Language endures despite centuries of discrimination
CCARHUACC LICAPA, Peru — Leila Ccaico walked slowly to the front of her class in a rural village in the Andes. Reluctantly, she faced her classmates, obeyed her teacher’s orders and started to sing softly in Quechua.
This is the first year that the sixth-grader has been taking reading and writing lessons in the Indigenous language she learned from her parents, one that has survived despite centuries of laws and discrimination that discouraged its use.
Halting efforts to revive and promote the language hit the spotlight last month when Peru’s newly appointed prime minister surprised the nation by delivering a speech in Quechua to Congress for the first time in Peru’s history.

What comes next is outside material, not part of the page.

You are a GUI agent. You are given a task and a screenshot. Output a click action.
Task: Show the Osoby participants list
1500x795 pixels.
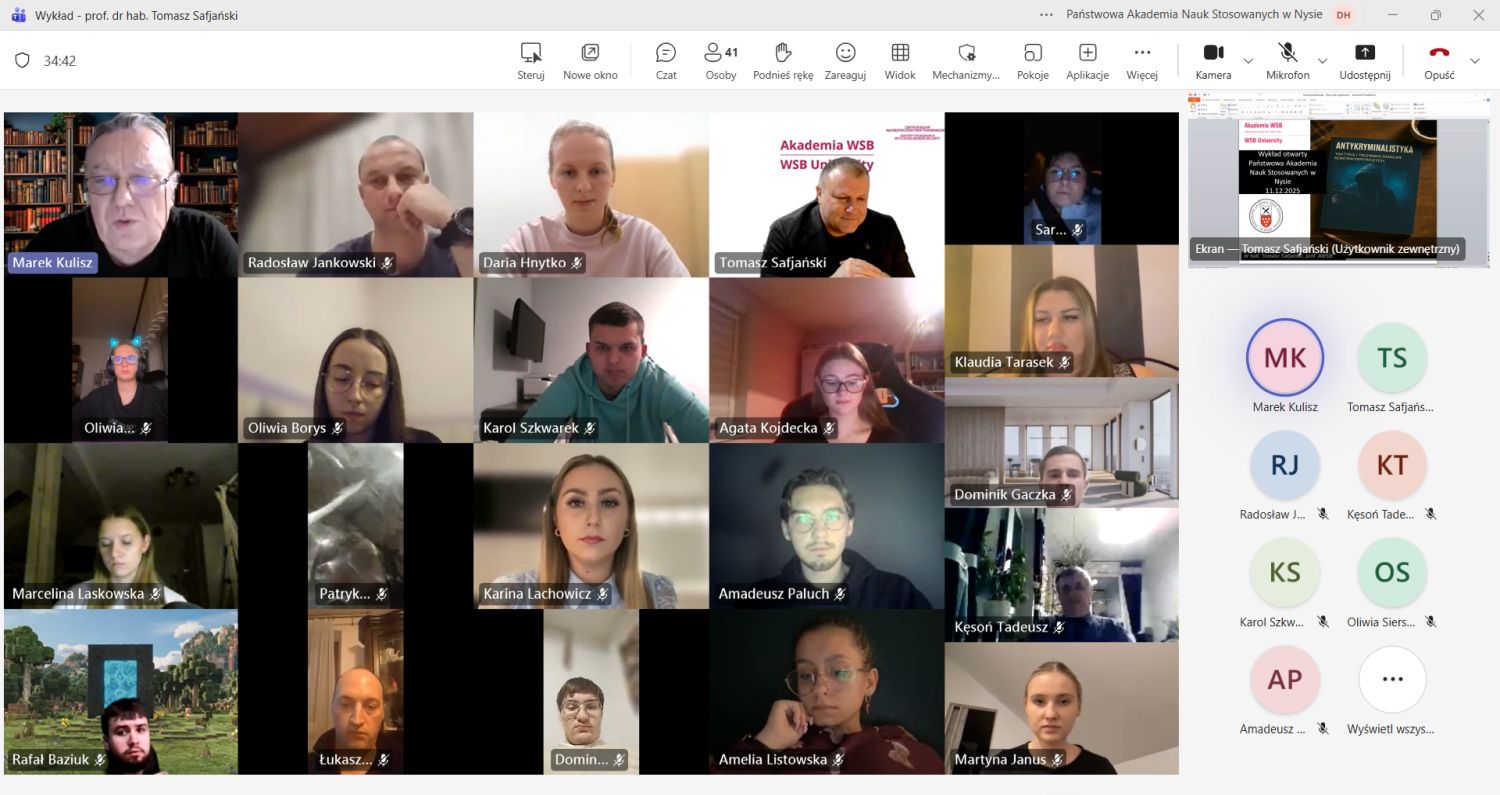[x=720, y=60]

Translation into Spanish was unavailable, angering politicians who couldn’t understand the speech — a fact that illustrated Quechua’s status as a second-class language in the South American country.
But the incident also raised hopes among Quechua speakers that Peru’s new government, led by a rural schoolteacher from an Indigenous region, will give their language more visibility and increase funding for bilingual education in villages where children are often reluctant to speak the ancient tongue.
Quechua is used by an estimated 10 million people in South America — largely in Peru, Ecuador and Bolivia, all of which have made it an official language in recent decades.
Five hundred years ago, Quechua was the lingua franca of the Inca Empire, which stretched from what is now southern Colombia to central Chile. But the language’s status began to decline following the Spanish conquest of Peru. Spanish authorities banned it following an Indigenous rebellion in 1781.
In 1975, a nationalist military government turned Quechua into an official language in Peru, along with Spanish. But legal recognition did not stop discrimination against Quechua speakers, who come mostly from poor and rural areas.